(NaturalNews) Hormone replacement therapy (HRT) may increase women's risk of developing breast cancer and interfere with cancer diagnostic techniques after as little as one year, according to a new large-scale study conducted by researchers from the Los Angeles Biomedical Research Institute and published in the journal Archives of Internal Medicine.
Researchers used data from 16,600 postmenopausal women who had participated in the National Institutes of Health's Women's Health Initiative (WHI), comparing those who underwent combined HRT as a treatment for menopause symptoms with those who were given a placebo. The study did not look at women who underwent estrogen-only HRT.
In combined HRT, women are treated with a combination of the hormones estrogen and progesterone.
The combined HRT treatment in the original WHI study was halted early in 2002, when researchers found that women undergoing the treatment had a higher risk of invasive breast cancer, heart disease and stroke. But analysis of those results suggested that it took at least five years for those problems to develop, and that they occurred mostly in older women.
The current study confirmed the WHI's conclusion that combined HRT led to one additional case of breast cancer per 1,000 treatments, but it also found evidence that problems could emerge more quickly than previously believed, and in younger women.
Most significantly, according to lead researcher Rowan Chlebowski, combined HRT increased women's risk of experiencing abnormal mammograms.
After only one year of combined HRT, women had a 4 percent higher chance of an abnormal mammogram than women not receiving HRT. After five years, their risk was 11 percent higher than those in the control group.
In absolute terms, this meant that while only 23 percent of the women in the placebo group had abnormal mammograms, 35 percent of the women in the combined HRT group did. Nearly twice as many women in the combined HRT group as in the placebo group - 10 percent as opposed to 6 percent - had breast biopsies ordered by their doctors. According to Chlebowski, this amounted to one "otherwise avoidable" biopsy for every 25 women taking combined HRT, and one abnormal mammogram for every 10 combined HRT patients.
In contrast to prior studies that found combined HRT relatively harmless for younger women, Chlebowski noted that "the finding may impact women just entering menopause as well."
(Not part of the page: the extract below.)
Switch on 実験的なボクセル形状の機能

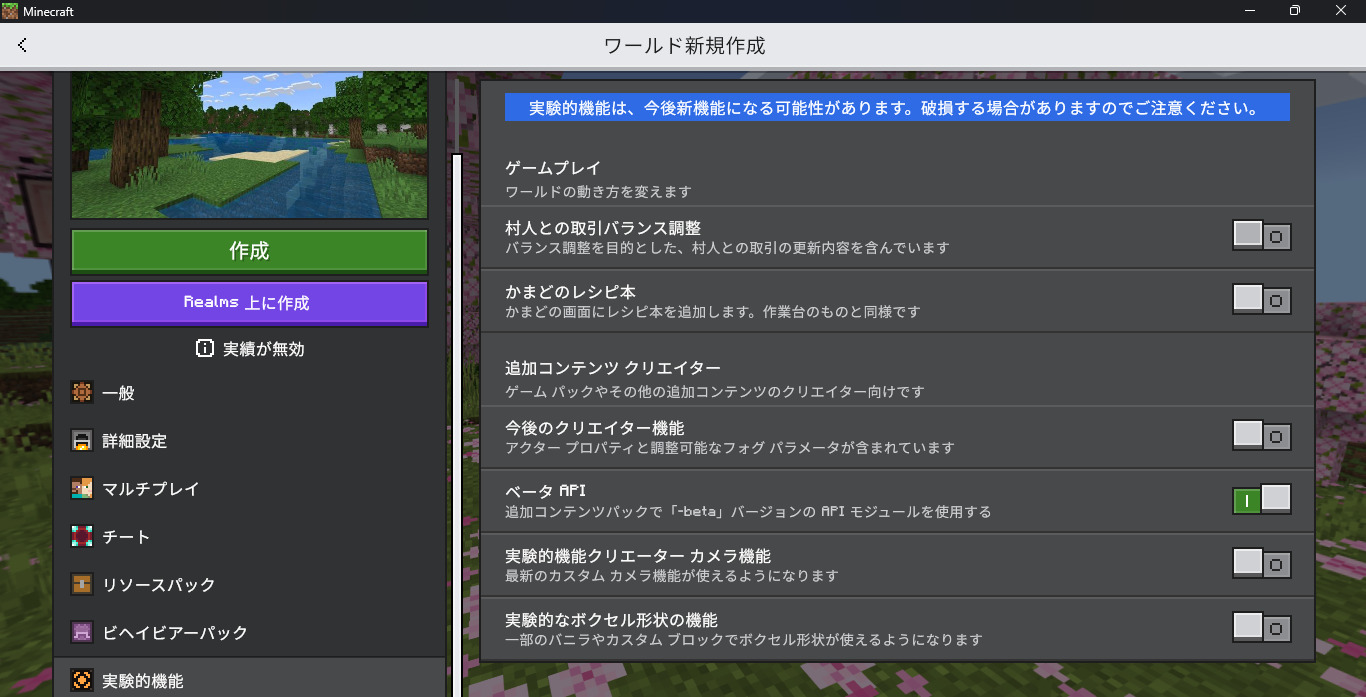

Up to one year after the discontinuation of combined HRT, "adverse effects on mammogram and breast biopsy performance were seen even in younger women [in their 40s]," he said.
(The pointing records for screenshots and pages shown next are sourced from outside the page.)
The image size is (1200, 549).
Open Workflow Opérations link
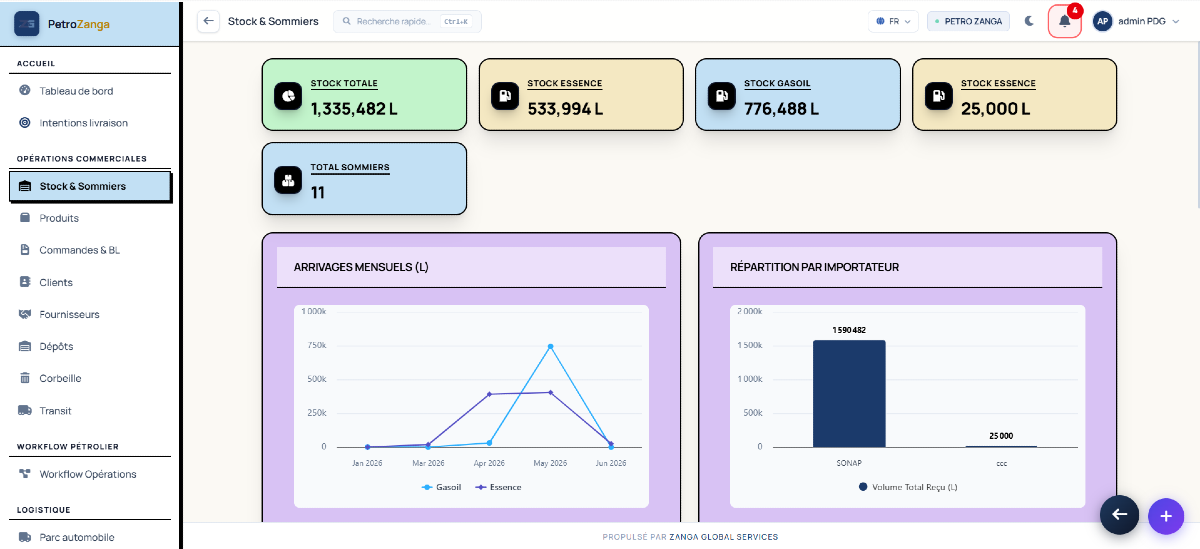click(x=90, y=474)
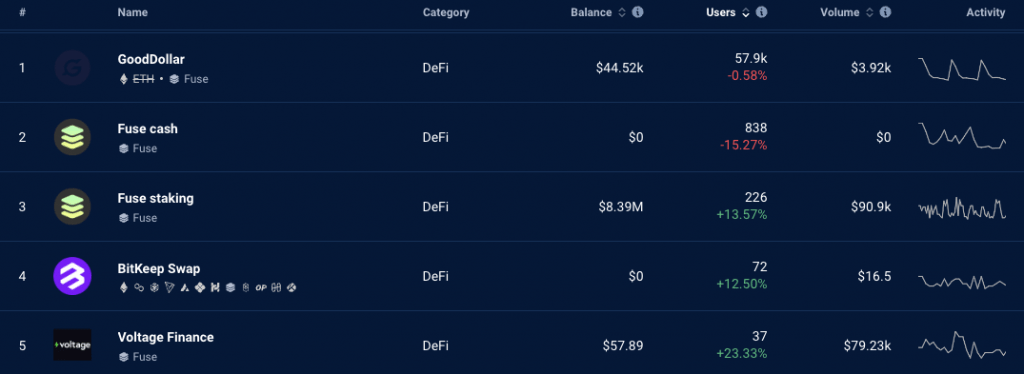Click the Fuse cash logo icon

click(72, 137)
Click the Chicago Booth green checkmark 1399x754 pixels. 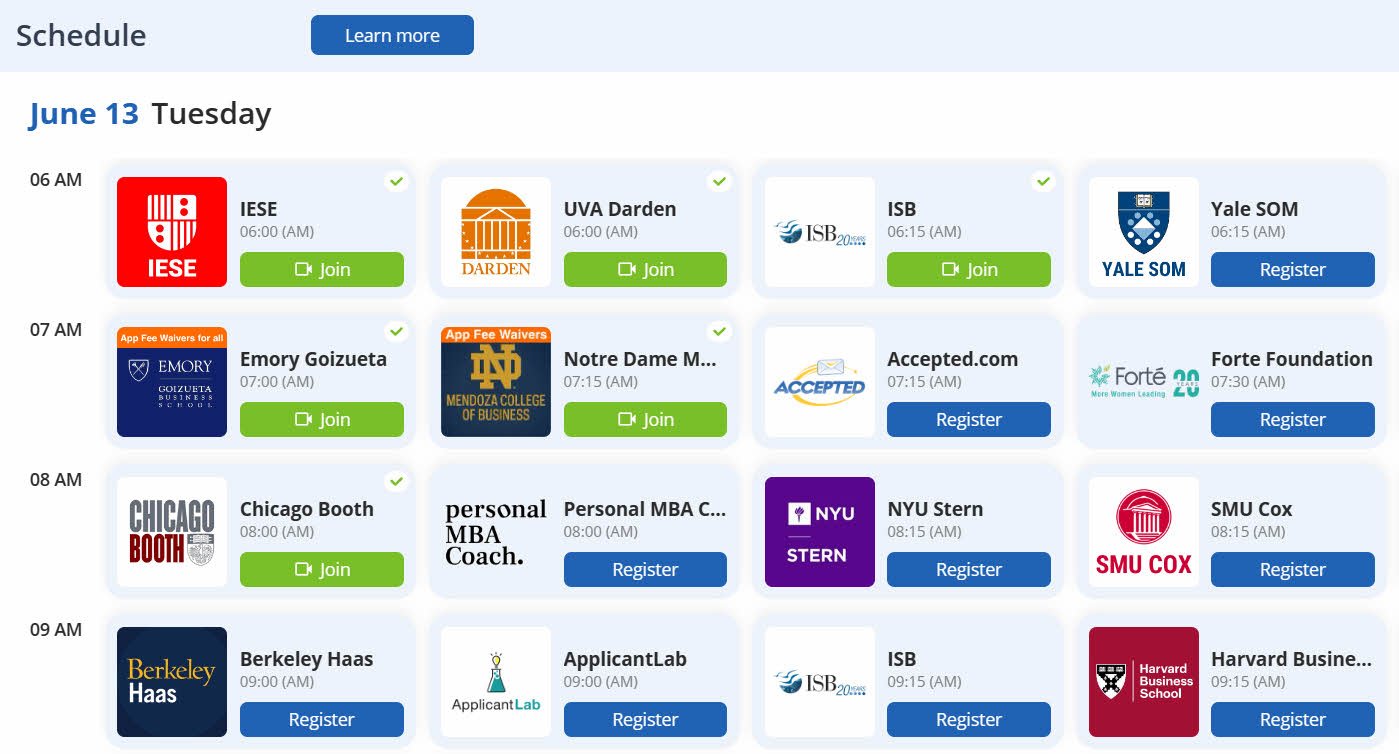tap(397, 481)
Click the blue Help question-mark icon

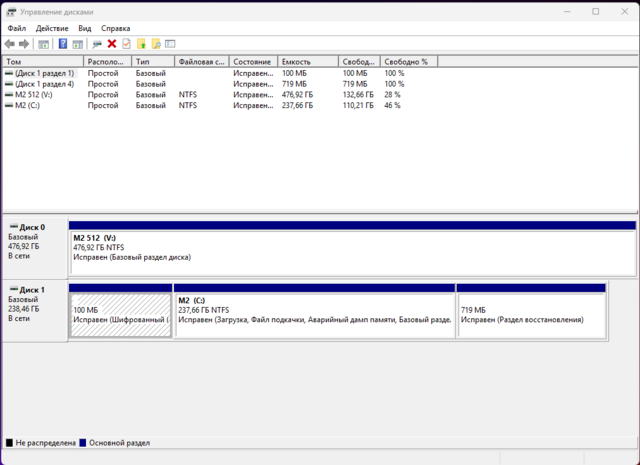pyautogui.click(x=63, y=44)
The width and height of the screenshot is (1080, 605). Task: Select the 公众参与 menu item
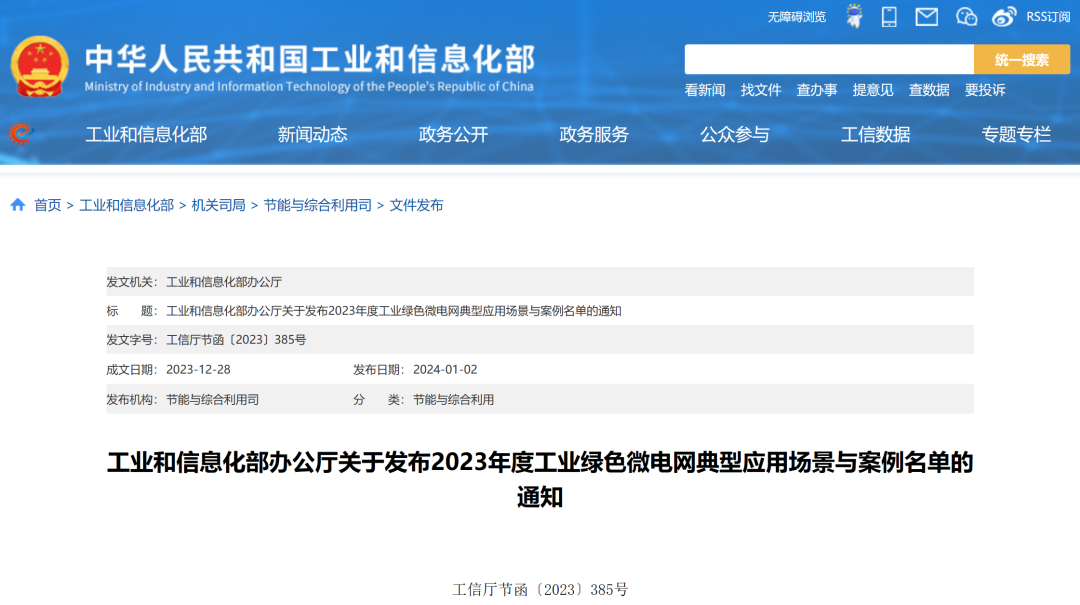[x=736, y=135]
The rate of positive biopsies was slightly lower among women in the combined HRT group than women in the placebo group. This suggests that the early phases of combined HRT interfere with the ability of mammograms and biopsies to properly diagnose breast cancer.
This effect may come from the fact that combined HRT is well-known to thicken women's breast tissue; studies have shown that mammograms have more trouble detecting tumors in more dense breasts. But some researchers warned that the effects of HRT are complex, and that scientists do not necessarily understand them well.
"We have clinical trials that show women's mammograms over time, and anyone can see with a naked eye that the breast tissue has changed. There are so many hormone-sensitive cells in the breast," said Dr. Christina Clarke of the Northern California Cancer Center and the Stanford Comprehensive Cancer Center. "These mammograms are harder to read. It's concerning that mammography doesn't work as well in these women."
Chlebowski urged women who are considering HRT to "take the results of this study into consideration and consult with their physicians before undergoing even short-term hormone therapy."
Susan Kutner, of the Kaiser Permanente Santa Teresa Medical Center in San Jose, Calif., agreed. She encouraged women to consider not just the physical consequences, but also the psychological impacts of having to undergo more biopsies.